We’re getting a shit-ton of creepy kid movies in the coming months: Pet Sematary, The Hole in the Ground, Brightburn, and more (there’s one coming out that I really don’t want to spoil here), but the first up to the plate is Nicholas McCarthy’s The Prodigy. No, this isn’t a biopic about the electronica band that released “Smack My Bitch Up,” it’s about an antisocial young man named Miles (It’s Jackson Robert Scott), who, despite his the best efforts of his loving mother (Taylor Schilling) and father (Peter Mooney), seems to be spiraling downwards into violence and aggression.
“He’s been such a peaceful child,” the parents think, as they have to take him to therapy for beating up a classmate with a pipe wrench. “Where did we go wrong?” they think, as he leads a babysitter onto a glass-covered basement staircase. “Oh god, are we next?!” they panic, as he begins to focus his heterochromatic eyes on them, garden shears in hand. It’s up to his mom to try and figure out exactly what’s going on with him, and she’ll go to some odd ends to try and free her child from whatever has a hold on her son — including exploring the possible role that a supernatural presence has played in his change in mood.
I have to agree with Matthew Monagle of the Austin Chronicle that this would have been an absolute game-changer had it come out in the mid-aughts, where its brutality and utter goofiness would have felt way scarier in a landscape stacked to the gills with the silliest PG-13 horror possible (this incredibly mild film somehow got an R, which is perhaps exclusively for one deliciously creepy scene involving Colm Feore’s character midway through the film). It’s kind of funny how much of a throwback this feels like, almost as if it ignored every post-9/11 fear that America developed in its anxious haze, and I’m sure people will get a pleasant sense of deja vu from watching this. Schilling is bland enough for one to write themselves on to her, and Scott is, once again, creepy as fuck, though it’s nice that he’s getting a chance to enact Georgie’s revenge on a world that wronged him (it kind of made me long for the days when studios flippantly referenced each other in their marketing — how great would a “Now it’s Georgie’s turn!” tagline been).

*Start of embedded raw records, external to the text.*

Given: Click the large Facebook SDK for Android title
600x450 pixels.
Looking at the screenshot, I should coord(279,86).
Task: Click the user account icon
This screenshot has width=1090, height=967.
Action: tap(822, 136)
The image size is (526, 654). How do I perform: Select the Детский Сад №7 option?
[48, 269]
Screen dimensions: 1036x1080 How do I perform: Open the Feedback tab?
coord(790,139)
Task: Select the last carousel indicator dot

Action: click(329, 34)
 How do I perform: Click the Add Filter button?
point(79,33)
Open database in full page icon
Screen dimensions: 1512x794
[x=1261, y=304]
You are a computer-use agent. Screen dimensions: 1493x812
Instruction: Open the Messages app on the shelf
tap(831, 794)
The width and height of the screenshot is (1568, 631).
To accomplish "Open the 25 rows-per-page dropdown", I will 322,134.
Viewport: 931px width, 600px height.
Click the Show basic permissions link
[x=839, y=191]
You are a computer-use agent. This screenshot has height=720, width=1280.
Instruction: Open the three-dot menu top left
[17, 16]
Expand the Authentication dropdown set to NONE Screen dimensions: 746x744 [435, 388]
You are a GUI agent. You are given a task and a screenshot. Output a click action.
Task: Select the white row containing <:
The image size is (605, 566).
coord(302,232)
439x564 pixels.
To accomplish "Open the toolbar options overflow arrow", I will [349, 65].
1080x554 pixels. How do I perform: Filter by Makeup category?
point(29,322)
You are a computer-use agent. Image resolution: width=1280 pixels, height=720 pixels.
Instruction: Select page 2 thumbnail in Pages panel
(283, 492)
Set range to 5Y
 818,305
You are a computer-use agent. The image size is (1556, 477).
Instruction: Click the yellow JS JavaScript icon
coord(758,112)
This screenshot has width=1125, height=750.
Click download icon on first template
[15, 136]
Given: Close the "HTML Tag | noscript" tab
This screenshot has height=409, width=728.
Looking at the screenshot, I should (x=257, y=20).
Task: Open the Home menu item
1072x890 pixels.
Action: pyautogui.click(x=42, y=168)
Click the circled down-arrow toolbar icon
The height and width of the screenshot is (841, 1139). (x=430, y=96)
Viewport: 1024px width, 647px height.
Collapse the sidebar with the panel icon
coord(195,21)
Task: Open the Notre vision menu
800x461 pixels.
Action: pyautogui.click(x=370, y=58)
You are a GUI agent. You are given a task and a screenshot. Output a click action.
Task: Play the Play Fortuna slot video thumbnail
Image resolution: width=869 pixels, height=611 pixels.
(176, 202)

Still, it’s not particularly memorable outside of a few moderately intense bits of gore — one involving a broken vintage Garfield drinking glass, which might put a big ol’ smile on Jim Davis’ face — and there are plenty of missed opportunities left on the table here, only some of which can be blamed by the rating. My audience happily chuckled along as the film got progressively more broad and silly, and, if anything, it’s sure to provide interesting counter-programming to horror-hungry audiences not existentially horrified into staying away from their local theater by a gender-flipped remake of What Women Want hitting screens at the same time.